It is extremely annoying and bothersome that any time my mood changes or I have a feeling I have to check myself.
“Are you going into mania/depression?”
“Better keep an eye on it in case there are changes soon.”
“Is this a bipolar thing or a normal thing?”
“Am I being too sensitive to that?”
“Did I just come across as a bitch?”
That is the conversation I have with myself on a daily basis. At least once if not more. That is exhausting to do this every time I feel a shift. One could say “let it go”, but you can’t. It is almost an automatic response. My brain just kicks into that mode.
The past few days I have been more productive than usual. Nothing too crazy. I’ve managed to stick to being able to do one thing a day. But this morning when I was thinking about my plans for today, I realized I had none. Then I quickly panicked about what I was going to do now because I didn’t want to be bored.
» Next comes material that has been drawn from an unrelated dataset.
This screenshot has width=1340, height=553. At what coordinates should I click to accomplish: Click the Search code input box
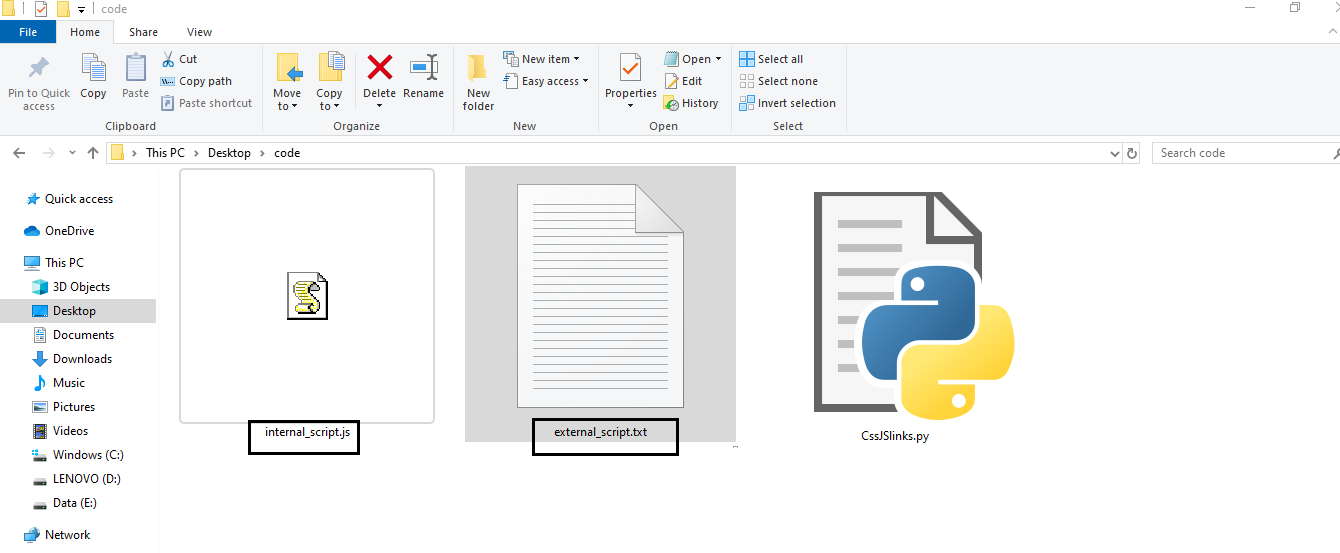coord(1240,153)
I checked the DVR. Nothing to watch. I ran over in my mind about things I could do today. I decided to clean my room. I haven’t started yet. Probably start it around noon. Tonight is the night all my shows are on. However, since the basketball championships are going on, basketball will be on instead of my shows. I finished 2 shows on HBO now; The Young Pope, and Big Little Lies. I’m now watching In Treatment. It is a 30 minute show about therapy sessions. I haven’t decided if I like it yet or not, and I am 5 episodes in. But I’m not in the mood to watch that today.
You know what has been heavily neglected? That book I started writing. But the thought of working on that is just so exhausting. All the words going on in my head… ugh.